- Born: 13 November 1962 (age 63) Maisons-Alfort, Val-de-Marne
- Known for: Being imprisoned, raped and tortured by her stepfather
- Parents: Raymond Gouardo (stepfather) (father); Lucienne Gouardo (stepmother) (mother);

= Lydia Gouardo =

French woman (born 1962)

Lydia Gouardo (born 13 November 1962) is a French woman, born in Maisons-Alfort, Val-de-Marne, who was imprisoned for 28 years, raped, and tortured by her stepfather, Raymond Gouardo, in their home in Meaux and Coulommes in Seine et Marne. The abuse took place from 1971 to 1999.

==Background and disappearance==
Lydia gave birth to six children, all by her stepfather, who was born in Paris on 24 May 1937. During her imprisonment, she escaped and phoned legal aid, but her stepfather recaptured her in a family residence in Melun. She was finally freed on 20 November 1999 when her stepfather died. The abuse started when she was eight years old.

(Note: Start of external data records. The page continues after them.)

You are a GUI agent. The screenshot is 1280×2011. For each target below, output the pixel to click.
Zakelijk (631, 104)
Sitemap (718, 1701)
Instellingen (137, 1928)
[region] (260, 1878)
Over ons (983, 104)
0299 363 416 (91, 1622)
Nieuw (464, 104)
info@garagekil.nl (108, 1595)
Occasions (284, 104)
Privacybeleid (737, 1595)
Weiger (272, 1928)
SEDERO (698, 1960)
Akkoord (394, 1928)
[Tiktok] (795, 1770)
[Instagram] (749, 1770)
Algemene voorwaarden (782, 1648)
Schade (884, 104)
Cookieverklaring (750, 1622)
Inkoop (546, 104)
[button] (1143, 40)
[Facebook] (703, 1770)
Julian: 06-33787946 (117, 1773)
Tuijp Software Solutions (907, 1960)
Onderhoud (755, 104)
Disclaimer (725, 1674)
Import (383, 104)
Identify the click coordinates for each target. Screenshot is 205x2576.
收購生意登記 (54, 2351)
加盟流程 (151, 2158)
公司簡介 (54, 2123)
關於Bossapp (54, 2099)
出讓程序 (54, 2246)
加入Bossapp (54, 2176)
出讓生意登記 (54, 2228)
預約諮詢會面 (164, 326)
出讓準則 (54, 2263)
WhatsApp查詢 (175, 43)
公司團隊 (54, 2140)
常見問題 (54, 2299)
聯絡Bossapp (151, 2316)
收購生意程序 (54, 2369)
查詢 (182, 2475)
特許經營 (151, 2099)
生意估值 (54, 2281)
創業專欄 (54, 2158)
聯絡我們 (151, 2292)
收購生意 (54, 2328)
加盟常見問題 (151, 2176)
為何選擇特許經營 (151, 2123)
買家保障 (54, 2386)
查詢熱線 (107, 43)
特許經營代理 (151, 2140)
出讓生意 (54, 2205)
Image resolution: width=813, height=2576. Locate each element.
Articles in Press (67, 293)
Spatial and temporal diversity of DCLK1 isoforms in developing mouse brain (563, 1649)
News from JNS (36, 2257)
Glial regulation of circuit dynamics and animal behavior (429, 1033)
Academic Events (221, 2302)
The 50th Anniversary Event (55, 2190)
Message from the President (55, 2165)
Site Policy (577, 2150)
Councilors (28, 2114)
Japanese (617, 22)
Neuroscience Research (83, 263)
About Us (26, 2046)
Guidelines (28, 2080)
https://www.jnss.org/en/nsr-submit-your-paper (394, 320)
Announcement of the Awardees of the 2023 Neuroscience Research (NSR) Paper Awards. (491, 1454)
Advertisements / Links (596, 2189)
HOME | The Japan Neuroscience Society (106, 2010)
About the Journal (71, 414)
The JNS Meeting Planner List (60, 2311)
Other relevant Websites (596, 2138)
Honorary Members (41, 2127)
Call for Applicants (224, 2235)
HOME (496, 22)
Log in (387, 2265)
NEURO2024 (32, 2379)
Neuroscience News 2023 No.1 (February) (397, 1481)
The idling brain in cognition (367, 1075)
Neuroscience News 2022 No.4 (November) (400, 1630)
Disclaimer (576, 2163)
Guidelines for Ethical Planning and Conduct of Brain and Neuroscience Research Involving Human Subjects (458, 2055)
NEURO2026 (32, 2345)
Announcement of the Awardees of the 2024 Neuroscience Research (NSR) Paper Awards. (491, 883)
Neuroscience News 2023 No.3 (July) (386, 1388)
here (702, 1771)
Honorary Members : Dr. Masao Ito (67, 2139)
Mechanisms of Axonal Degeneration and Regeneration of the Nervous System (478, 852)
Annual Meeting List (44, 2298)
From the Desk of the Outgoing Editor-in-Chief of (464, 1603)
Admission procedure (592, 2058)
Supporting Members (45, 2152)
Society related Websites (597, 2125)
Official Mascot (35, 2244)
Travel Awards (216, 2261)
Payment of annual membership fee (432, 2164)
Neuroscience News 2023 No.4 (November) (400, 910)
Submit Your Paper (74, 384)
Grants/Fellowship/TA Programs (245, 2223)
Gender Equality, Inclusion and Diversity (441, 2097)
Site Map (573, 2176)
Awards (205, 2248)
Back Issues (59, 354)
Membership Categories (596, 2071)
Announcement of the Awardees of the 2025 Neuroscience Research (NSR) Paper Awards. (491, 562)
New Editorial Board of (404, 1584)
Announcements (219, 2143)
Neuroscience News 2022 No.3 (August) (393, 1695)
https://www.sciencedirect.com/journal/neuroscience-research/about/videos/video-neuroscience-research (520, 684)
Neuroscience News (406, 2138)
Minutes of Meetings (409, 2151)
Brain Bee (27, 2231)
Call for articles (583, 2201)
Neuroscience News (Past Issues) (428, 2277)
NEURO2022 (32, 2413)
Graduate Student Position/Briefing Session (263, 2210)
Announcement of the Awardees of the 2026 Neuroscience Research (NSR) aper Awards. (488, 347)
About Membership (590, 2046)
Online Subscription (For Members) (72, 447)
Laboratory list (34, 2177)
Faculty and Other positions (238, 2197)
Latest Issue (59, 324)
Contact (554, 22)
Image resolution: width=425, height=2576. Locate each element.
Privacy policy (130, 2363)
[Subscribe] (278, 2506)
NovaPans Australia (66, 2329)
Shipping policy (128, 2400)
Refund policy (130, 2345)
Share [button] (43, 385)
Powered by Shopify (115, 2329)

Lydia claimed to have run away from her stepfather when he hit her too hard but was always brought back by the police when she was a minor. She claimed to have not realized that the abuse was unusual. She bears the scars of her torture from her neck to her ankles from where her captor burned her with boiling water and hydrochloric acid. She still lives in the same house with the attic where she was locked up in, but she does not venture up there anymore.

==Aftermath==

She wrote a book about her story, Le silence des autres (The Silence of Others), with the French journalist and writer Jean-Michel Caradec'h in 2008. She admitted that it was the worldwide news of the Fritzl case that made her talk; she said she wanted to be friends with Elisabeth Fritzl because she would feel less alone and she could support her. Gouardo believes the world "ignored her ordeal" as an incest and abuse victim. In her book she criticises the media and authorities for neglecting her case, if it were not for the Fritzl case.

Her stepmother Lucienne was convicted in a closed-door trial for failure to report the crimes she was aware of and for sexual abuse against one of Lydia's children, and was given a three-year suspended jail sentence; however, the prosecution appealed and her sentence was increased to a four-year suspended jail sentence.

Police also suspect Raymond Gouardo in the murder of four other girls in the Paris area in 1987. Raymond's body was exhumed to extract his DNA for tests on one of the victims which have not shown any link with Gouardo and other evidence is circumstantial.